# WHAT IS BEING ASKED
Output every line of the records below as a Markdown table with the columns No. and Line, giving each row its line number and skipping any blank lines.

(Saved entries)
= = = = = = =

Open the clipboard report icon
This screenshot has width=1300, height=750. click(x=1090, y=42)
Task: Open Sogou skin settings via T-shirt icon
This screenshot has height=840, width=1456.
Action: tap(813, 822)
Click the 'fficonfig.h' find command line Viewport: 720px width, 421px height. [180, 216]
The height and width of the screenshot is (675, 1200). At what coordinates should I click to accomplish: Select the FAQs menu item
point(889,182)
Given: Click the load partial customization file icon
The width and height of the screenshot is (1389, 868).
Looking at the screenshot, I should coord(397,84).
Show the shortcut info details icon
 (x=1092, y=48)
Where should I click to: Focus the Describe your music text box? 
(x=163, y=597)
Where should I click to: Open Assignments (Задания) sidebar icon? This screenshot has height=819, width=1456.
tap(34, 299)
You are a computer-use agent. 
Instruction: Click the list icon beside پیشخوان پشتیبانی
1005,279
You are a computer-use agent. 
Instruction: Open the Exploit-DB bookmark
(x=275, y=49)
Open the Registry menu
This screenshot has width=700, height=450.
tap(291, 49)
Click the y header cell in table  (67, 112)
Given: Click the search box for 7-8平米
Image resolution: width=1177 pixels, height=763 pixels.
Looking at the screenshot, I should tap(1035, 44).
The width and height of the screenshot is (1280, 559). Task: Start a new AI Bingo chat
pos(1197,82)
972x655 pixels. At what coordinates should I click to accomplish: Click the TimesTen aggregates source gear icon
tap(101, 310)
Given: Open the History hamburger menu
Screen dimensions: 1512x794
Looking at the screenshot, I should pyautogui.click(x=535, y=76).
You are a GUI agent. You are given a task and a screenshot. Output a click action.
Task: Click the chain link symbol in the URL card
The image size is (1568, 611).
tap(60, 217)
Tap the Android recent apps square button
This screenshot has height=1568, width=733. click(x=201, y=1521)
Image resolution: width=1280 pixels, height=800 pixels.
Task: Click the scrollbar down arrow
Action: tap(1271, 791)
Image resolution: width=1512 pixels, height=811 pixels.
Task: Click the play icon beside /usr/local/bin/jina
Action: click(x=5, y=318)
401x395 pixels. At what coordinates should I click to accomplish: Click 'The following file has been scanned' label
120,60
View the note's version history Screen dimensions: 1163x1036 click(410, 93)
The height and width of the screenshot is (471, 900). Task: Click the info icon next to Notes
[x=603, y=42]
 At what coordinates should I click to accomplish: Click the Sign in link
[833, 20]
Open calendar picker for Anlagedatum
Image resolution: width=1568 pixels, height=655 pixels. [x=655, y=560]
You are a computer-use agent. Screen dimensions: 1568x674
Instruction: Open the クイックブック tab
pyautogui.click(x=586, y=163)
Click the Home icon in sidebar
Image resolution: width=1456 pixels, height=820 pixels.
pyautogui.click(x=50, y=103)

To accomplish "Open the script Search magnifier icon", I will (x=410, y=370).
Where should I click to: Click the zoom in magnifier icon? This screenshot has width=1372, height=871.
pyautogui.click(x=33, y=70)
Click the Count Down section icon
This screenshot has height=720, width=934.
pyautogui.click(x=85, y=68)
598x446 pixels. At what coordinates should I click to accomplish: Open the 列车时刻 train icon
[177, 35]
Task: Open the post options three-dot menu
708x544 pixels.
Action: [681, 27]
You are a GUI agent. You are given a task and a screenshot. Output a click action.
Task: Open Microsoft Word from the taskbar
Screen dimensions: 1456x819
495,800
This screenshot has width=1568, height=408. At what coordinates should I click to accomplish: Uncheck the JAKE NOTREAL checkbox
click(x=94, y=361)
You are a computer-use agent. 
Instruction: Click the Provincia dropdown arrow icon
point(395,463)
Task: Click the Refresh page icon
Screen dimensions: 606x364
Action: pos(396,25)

= = = = = = =

# FINAL ANSWER
| No. | Line |
|---|---|
| 1 | Open the clipboard report icon |
| 2 | This screenshot has width=1300, height=750. click(x=1090, y=42) |
| 3 | Task: Open Sogou skin settings via T-shirt icon |
| 4 | This screenshot has height=840, width=1456. |
| 5 | Action: tap(813, 822) |
| 6 | Click the 'fficonfig.h' find command line Viewport: 720px width, 421px height. [180, 216] |
| 7 | The height and width of the screenshot is (675, 1200). At what coordinates should I click to accomplish: Select the FAQs menu item |
| 8 | point(889,182) |
| 9 | Given: Click the load partial customization file icon |
| 10 | The width and height of the screenshot is (1389, 868). |
| 11 | Looking at the screenshot, I should coord(397,84). |
| 12 | Show the shortcut info details icon |
| 13 |  (x=1092, y=48) |
| 14 | Where should I click to: Focus the Describe your music text box?  |
| 15 | (x=163, y=597) |
| 16 | Where should I click to: Open Assignments (Задания) sidebar icon? This screenshot has height=819, width=1456. |
| 17 | tap(34, 299) |
| 18 | You are a computer-use agent.  |
| 19 | Instruction: Click the list icon beside پیشخوان پشتیبانی |
| 20 | 1005,279 |
| 21 | You are a computer-use agent.  |
| 22 | Instruction: Open the Exploit-DB bookmark |
| 23 | (x=275, y=49) |
| 24 | Open the Registry menu |
| 25 | This screenshot has width=700, height=450. |
| 26 | tap(291, 49) |
| 27 | Click the y header cell in table  (67, 112) |
| 28 | Given: Click the search box for 7-8平米 |
| 29 | Image resolution: width=1177 pixels, height=763 pixels. |
| 30 | Looking at the screenshot, I should tap(1035, 44). |
| 31 | The width and height of the screenshot is (1280, 559). Task: Start a new AI Bingo chat |
| 32 | pos(1197,82) |
| 33 | 972x655 pixels. At what coordinates should I click to accomplish: Click the TimesTen aggregates source gear icon |
| 34 | tap(101, 310) |
| 35 | Given: Open the History hamburger menu |
| 36 | Screen dimensions: 1512x794 |
| 37 | Looking at the screenshot, I should pyautogui.click(x=535, y=76). |
| 38 | You are a GUI agent. You are given a task and a screenshot. Output a click action. |
| 39 | Task: Click the chain link symbol in the URL card |
| 40 | The image size is (1568, 611). |
| 41 | tap(60, 217) |
| 42 | Tap the Android recent apps square button |
| 43 | This screenshot has height=1568, width=733. click(x=201, y=1521) |
| 44 | Image resolution: width=1280 pixels, height=800 pixels. |
| 45 | Task: Click the scrollbar down arrow |
| 46 | Action: tap(1271, 791) |
| 47 | Image resolution: width=1512 pixels, height=811 pixels. |
| 48 | Task: Click the play icon beside /usr/local/bin/jina |
| 49 | Action: click(x=5, y=318) |
| 50 | 401x395 pixels. At what coordinates should I click to accomplish: Click 'The following file has been scanned' label |
| 51 | 120,60 |
| 52 | View the note's version history Screen dimensions: 1163x1036 click(410, 93) |
| 53 | The height and width of the screenshot is (471, 900). Task: Click the info icon next to Notes |
| 54 | [x=603, y=42] |
| 55 |  At what coordinates should I click to accomplish: Click the Sign in link |
| 56 | [833, 20] |
| 57 | Open calendar picker for Anlagedatum |
| 58 | Image resolution: width=1568 pixels, height=655 pixels. [x=655, y=560] |
| 59 | You are a computer-use agent. Screen dimensions: 1568x674 |
| 60 | Instruction: Open the クイックブック tab |
| 61 | pyautogui.click(x=586, y=163) |
| 62 | Click the Home icon in sidebar |
| 63 | Image resolution: width=1456 pixels, height=820 pixels. |
| 64 | pyautogui.click(x=50, y=103) |
| 65 | To accomplish "Open the script Search magnifier icon", I will (x=410, y=370). |
| 66 | Where should I click to: Click the zoom in magnifier icon? This screenshot has width=1372, height=871. |
| 67 | pyautogui.click(x=33, y=70) |
| 68 | Click the Count Down section icon |
| 69 | This screenshot has height=720, width=934. |
| 70 | pyautogui.click(x=85, y=68) |
| 71 | 598x446 pixels. At what coordinates should I click to accomplish: Open the 列车时刻 train icon |
| 72 | [177, 35] |
| 73 | Task: Open the post options three-dot menu |
| 74 | 708x544 pixels. |
| 75 | Action: [681, 27] |
| 76 | You are a GUI agent. You are given a task and a screenshot. Output a click action. |
| 77 | Task: Open Microsoft Word from the taskbar |
| 78 | Screen dimensions: 1456x819 |
| 79 | 495,800 |
| 80 | This screenshot has width=1568, height=408. At what coordinates should I click to accomplish: Uncheck the JAKE NOTREAL checkbox |
| 81 | click(x=94, y=361) |
| 82 | You are a computer-use agent.  |
| 83 | Instruction: Click the Provincia dropdown arrow icon |
| 84 | point(395,463) |
| 85 | Task: Click the Refresh page icon |
| 86 | Screen dimensions: 606x364 |
| 87 | Action: pos(396,25) |